MARIE MOREL, « LES DEUX OFFENSES »
PAR PASCAL QUIGNARD
Pourquoi ce souvenir propre à nous tous est-il mortifiant alors que son vestige, pour chacun d’entre nous, est ce corps, cet unique corps que la vie nous dispense, que nous soignons autant qu’il est possible, que nous choyons plus que tout autre corps : notre corps ? Notre plus intime abri ? Notre forme étrange ? Notre maison de chair, de crinière, de griffes et de peaux, aux fenêtres de douceurs ?
Pourquoi cette intime tendresse se transforme-t-elle en flagrant délit, puis en désapprobation, en délinquance, en épouvante, en culpabilité, en péché ?
Pourquoi cette mémoire est-elle dévaluée par l’apprentissage de la propreté individuelle puis dénigrée par la morale commune ?
Pourquoi cette commémoration est-elle pourchassée par la religion et ses recommandations rituelles ? Pourquoi sa manifestation est elle incriminée par la société entière et pour ainsi dire unanime ?

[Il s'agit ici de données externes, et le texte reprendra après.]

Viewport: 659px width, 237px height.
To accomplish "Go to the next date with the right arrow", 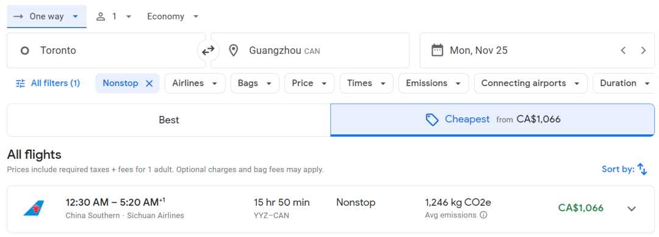I will 643,51.
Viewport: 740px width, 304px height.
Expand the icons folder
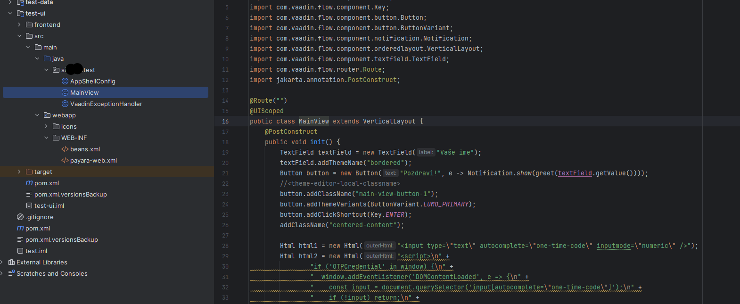46,127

Pourquoi la reproduction de cette représentation est-elle prohibée par les lois que les différentes communautés et nations et continents édictent ?
Alors qu’il faudrait dire merci, nous nous voilons la face. Nous nous voilons le corps, le ventre, le torse, les deux fesses. Nous nous faisons un devoir de ne plus en dévoiler les vestiges devenus plus pâles, ni la relique génitale, ni le reflet, ni l’ombre, ni même l’image.
(extrait du livre)
Pascal Quignard « L’oeuvre censurée de Marie Morel ».
250 pages
Editions Regard-J’en suis bleue, 2009
En 2009, dans le catalogue de l’exposition monographique à la Halle Saint Pierre,
Pascal Quignard écrit à son sujet « Marie Morel est un des plus grands peintres vivants ».